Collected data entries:
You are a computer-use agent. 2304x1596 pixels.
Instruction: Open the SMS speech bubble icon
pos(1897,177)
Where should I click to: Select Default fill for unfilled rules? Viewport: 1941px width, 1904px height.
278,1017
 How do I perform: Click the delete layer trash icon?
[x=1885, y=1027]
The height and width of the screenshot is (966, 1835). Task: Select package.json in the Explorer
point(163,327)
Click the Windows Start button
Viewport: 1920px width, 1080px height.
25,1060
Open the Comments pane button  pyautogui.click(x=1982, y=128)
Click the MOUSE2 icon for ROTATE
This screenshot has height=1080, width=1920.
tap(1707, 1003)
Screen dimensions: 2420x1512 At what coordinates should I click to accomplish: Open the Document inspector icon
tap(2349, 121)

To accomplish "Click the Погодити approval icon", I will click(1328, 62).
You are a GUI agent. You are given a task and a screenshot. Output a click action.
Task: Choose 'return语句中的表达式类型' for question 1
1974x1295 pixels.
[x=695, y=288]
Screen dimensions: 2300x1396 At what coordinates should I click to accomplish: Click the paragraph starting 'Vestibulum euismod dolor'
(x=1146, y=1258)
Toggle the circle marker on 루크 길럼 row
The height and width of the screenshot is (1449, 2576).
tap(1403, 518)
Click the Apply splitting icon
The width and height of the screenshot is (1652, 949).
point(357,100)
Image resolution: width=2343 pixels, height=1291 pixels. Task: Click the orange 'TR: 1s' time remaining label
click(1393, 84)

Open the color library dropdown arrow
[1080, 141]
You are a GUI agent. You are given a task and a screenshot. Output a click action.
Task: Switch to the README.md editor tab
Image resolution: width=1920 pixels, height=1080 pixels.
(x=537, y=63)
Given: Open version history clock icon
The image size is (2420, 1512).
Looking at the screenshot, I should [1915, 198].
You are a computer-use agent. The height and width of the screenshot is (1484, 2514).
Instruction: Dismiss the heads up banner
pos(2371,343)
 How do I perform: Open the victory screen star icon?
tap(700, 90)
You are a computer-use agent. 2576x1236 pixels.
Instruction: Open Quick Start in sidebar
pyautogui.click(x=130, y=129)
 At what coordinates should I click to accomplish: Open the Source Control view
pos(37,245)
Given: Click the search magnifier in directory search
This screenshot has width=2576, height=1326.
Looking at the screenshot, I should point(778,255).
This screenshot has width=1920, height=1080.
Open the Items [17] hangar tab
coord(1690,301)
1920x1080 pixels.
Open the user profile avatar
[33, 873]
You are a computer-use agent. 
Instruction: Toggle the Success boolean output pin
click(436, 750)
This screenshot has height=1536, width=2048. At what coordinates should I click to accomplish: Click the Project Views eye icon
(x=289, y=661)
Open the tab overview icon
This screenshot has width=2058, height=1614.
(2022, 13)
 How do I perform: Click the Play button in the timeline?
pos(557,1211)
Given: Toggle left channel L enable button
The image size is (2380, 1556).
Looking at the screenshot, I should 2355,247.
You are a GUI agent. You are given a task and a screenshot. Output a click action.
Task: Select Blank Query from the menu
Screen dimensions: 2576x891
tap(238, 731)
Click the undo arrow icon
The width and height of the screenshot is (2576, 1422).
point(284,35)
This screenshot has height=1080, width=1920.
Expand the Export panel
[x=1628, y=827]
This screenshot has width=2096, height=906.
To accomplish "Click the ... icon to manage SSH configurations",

*EXERCISE AIM*:
All of the entries should be written out again exactly.

*TASK OUTPUT*:
You are a computer-use agent. 2304x1596 pixels.
Instruction: Open the SMS speech bubble icon
pos(1897,177)
Where should I click to: Select Default fill for unfilled rules? Viewport: 1941px width, 1904px height.
278,1017
 How do I perform: Click the delete layer trash icon?
[x=1885, y=1027]
The height and width of the screenshot is (966, 1835). Task: Select package.json in the Explorer
point(163,327)
Click the Windows Start button
Viewport: 1920px width, 1080px height.
25,1060
Open the Comments pane button  pyautogui.click(x=1982, y=128)
Click the MOUSE2 icon for ROTATE
This screenshot has height=1080, width=1920.
tap(1707, 1003)
Screen dimensions: 2420x1512 At what coordinates should I click to accomplish: Open the Document inspector icon
tap(2349, 121)

To accomplish "Click the Погодити approval icon", I will click(1328, 62).
You are a GUI agent. You are given a task and a screenshot. Output a click action.
Task: Choose 'return语句中的表达式类型' for question 1
1974x1295 pixels.
[x=695, y=288]
Screen dimensions: 2300x1396 At what coordinates should I click to accomplish: Click the paragraph starting 'Vestibulum euismod dolor'
(x=1146, y=1258)
Toggle the circle marker on 루크 길럼 row
The height and width of the screenshot is (1449, 2576).
tap(1403, 518)
Click the Apply splitting icon
The width and height of the screenshot is (1652, 949).
point(357,100)
Image resolution: width=2343 pixels, height=1291 pixels. Task: Click the orange 'TR: 1s' time remaining label
click(1393, 84)

Open the color library dropdown arrow
[1080, 141]
You are a GUI agent. You are given a task and a screenshot. Output a click action.
Task: Switch to the README.md editor tab
Image resolution: width=1920 pixels, height=1080 pixels.
(x=537, y=63)
Given: Open version history clock icon
The image size is (2420, 1512).
Looking at the screenshot, I should [1915, 198].
You are a computer-use agent. The height and width of the screenshot is (1484, 2514).
Instruction: Dismiss the heads up banner
pos(2371,343)
 How do I perform: Open the victory screen star icon?
tap(700, 90)
You are a computer-use agent. 2576x1236 pixels.
Instruction: Open Quick Start in sidebar
pyautogui.click(x=130, y=129)
 At what coordinates should I click to accomplish: Open the Source Control view
pos(37,245)
Given: Click the search magnifier in directory search
This screenshot has width=2576, height=1326.
Looking at the screenshot, I should point(778,255).
This screenshot has width=1920, height=1080.
Open the Items [17] hangar tab
coord(1690,301)
1920x1080 pixels.
Open the user profile avatar
[33, 873]
You are a computer-use agent. 
Instruction: Toggle the Success boolean output pin
click(436, 750)
This screenshot has height=1536, width=2048. At what coordinates should I click to accomplish: Click the Project Views eye icon
(x=289, y=661)
Open the tab overview icon
This screenshot has width=2058, height=1614.
(2022, 13)
 How do I perform: Click the Play button in the timeline?
pos(557,1211)
Given: Toggle left channel L enable button
The image size is (2380, 1556).
Looking at the screenshot, I should 2355,247.
You are a GUI agent. You are given a task and a screenshot. Output a click action.
Task: Select Blank Query from the menu
Screen dimensions: 2576x891
tap(238, 731)
Click the undo arrow icon
The width and height of the screenshot is (2576, 1422).
point(284,35)
This screenshot has height=1080, width=1920.
Expand the Export panel
[x=1628, y=827]
This screenshot has width=2096, height=906.
To accomplish "Click the ... icon to manage SSH configurations",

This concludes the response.